**Task item**
All that is needed is the line containing "Screen dimensions: 928x512" and the lines after it to the end of the material, written out exactly, pictures left aside.
----------------
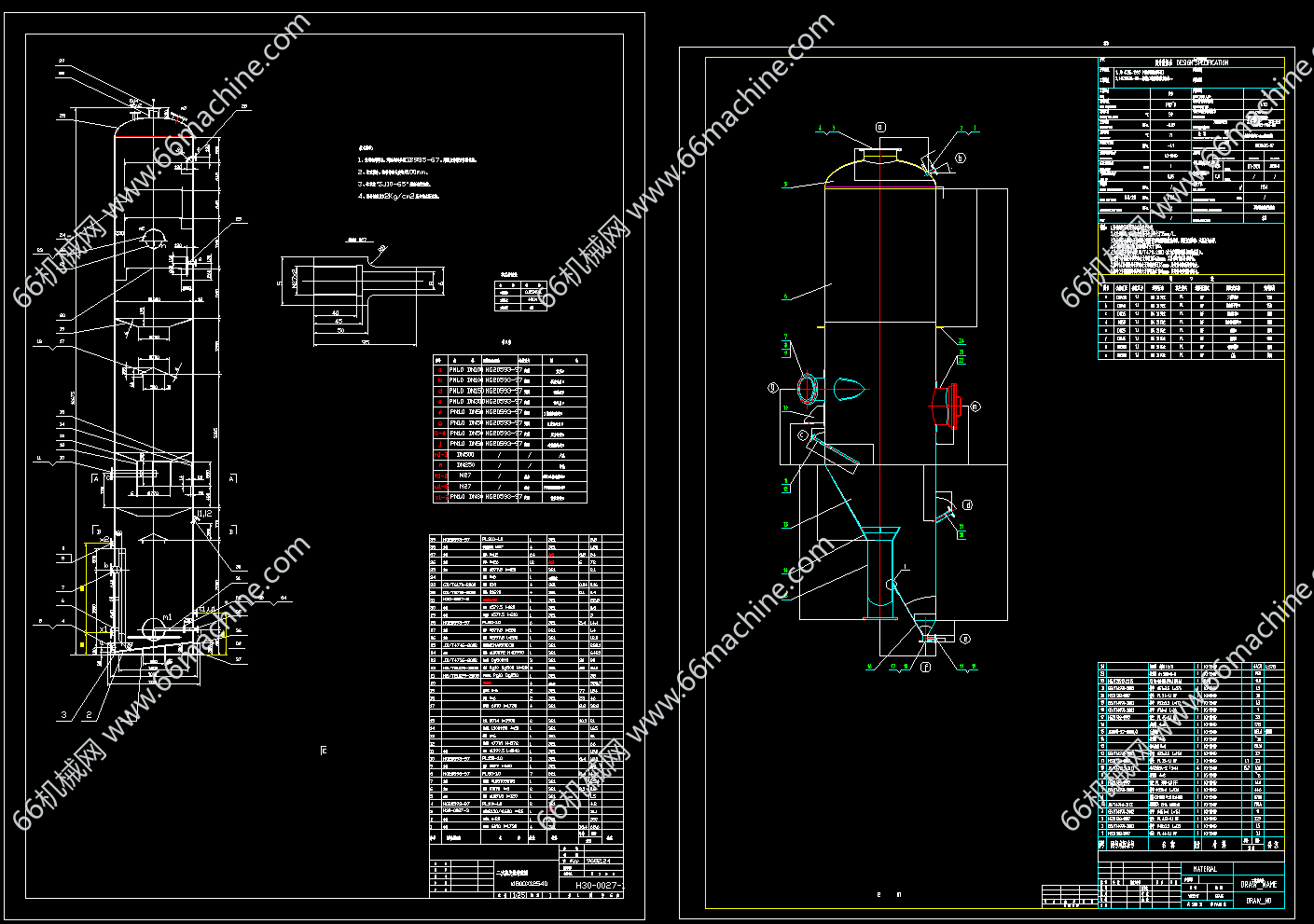The image size is (1314, 924).
Task: Select the DN500 row in nozzle table
Action: [x=463, y=454]
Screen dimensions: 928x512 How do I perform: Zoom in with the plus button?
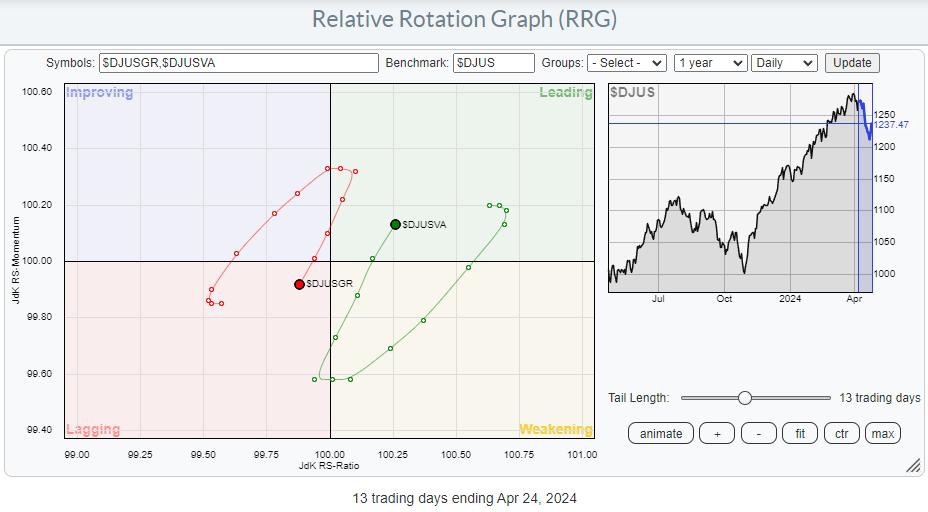coord(717,433)
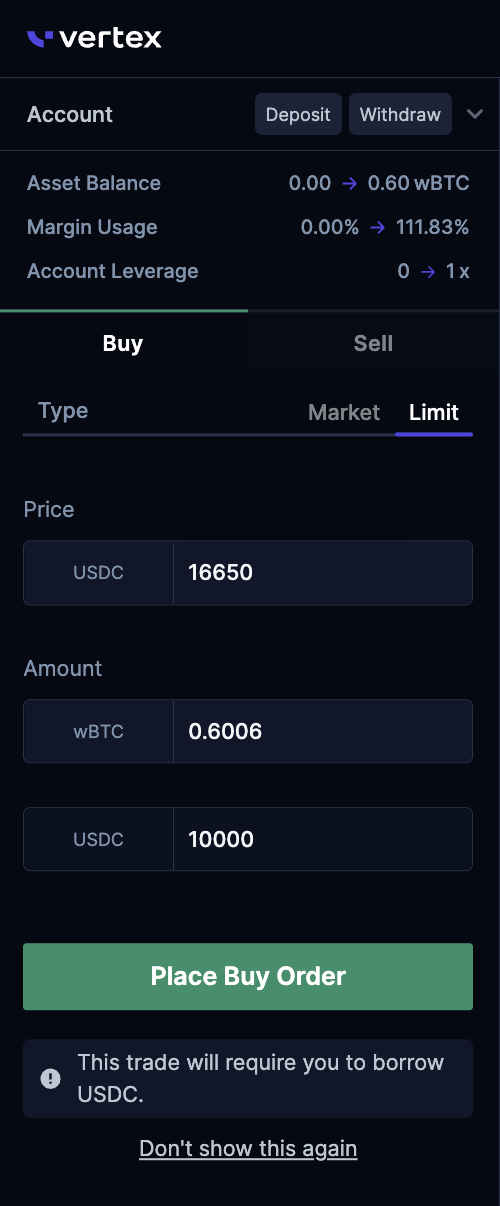Screen dimensions: 500x1206
Task: Click the Place Buy Order button
Action: tap(248, 976)
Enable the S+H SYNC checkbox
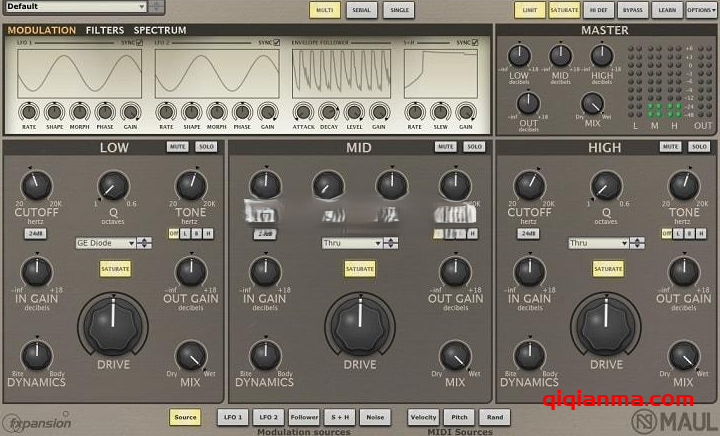 click(474, 43)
----------------
**Response to the exercise**
Screen dimensions: 928x512 How do I perform: Zoom in with the plus button?
coord(717,433)
Screen dimensions: 500x1206
Task: Click the Place Buy Order button
Action: tap(248, 976)
Enable the S+H SYNC checkbox
 click(474, 43)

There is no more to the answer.